(Dataset entries)
▬▬▬

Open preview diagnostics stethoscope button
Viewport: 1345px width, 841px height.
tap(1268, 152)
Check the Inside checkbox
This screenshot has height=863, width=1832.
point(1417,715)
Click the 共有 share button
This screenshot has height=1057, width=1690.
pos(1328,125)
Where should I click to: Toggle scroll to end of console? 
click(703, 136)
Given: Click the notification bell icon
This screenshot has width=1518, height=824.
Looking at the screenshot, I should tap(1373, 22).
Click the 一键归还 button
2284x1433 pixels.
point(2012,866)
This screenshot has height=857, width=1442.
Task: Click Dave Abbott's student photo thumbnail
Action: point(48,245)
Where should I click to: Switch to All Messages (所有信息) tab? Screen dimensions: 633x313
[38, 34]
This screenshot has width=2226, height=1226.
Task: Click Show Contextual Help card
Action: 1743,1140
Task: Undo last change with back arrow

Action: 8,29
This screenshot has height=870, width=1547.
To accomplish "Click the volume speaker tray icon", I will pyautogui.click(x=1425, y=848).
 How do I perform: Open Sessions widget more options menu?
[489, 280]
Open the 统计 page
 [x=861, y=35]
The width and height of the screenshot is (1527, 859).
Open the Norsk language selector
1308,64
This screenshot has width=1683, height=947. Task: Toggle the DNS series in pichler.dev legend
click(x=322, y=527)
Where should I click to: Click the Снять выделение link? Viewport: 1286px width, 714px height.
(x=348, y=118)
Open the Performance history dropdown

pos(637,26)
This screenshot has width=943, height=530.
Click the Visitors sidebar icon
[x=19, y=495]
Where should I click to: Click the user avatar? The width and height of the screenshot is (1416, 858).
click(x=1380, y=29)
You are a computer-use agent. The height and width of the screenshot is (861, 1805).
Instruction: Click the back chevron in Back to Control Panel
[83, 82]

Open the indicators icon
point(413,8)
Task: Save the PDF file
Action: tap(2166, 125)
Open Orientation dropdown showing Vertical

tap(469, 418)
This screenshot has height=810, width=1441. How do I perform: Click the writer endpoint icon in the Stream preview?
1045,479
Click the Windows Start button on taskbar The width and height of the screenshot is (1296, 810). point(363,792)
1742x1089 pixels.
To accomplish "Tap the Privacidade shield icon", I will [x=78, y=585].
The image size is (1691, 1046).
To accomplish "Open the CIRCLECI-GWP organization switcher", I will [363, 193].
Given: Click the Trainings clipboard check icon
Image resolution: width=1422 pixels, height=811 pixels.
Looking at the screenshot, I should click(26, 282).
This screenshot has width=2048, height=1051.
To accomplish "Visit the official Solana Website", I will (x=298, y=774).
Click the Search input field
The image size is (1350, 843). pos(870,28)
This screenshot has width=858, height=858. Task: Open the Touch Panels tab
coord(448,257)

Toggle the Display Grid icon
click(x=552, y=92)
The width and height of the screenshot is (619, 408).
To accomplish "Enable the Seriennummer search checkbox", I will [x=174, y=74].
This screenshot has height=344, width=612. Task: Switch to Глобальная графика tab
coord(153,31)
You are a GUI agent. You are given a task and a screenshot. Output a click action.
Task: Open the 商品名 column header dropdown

▬▬▬

*TASK INSTRUCTIONS*: Among the preceding records, how many lines include the word "accomplish"? Reply with the number only.

*RESULT FOR THIS EXERCISE*: 5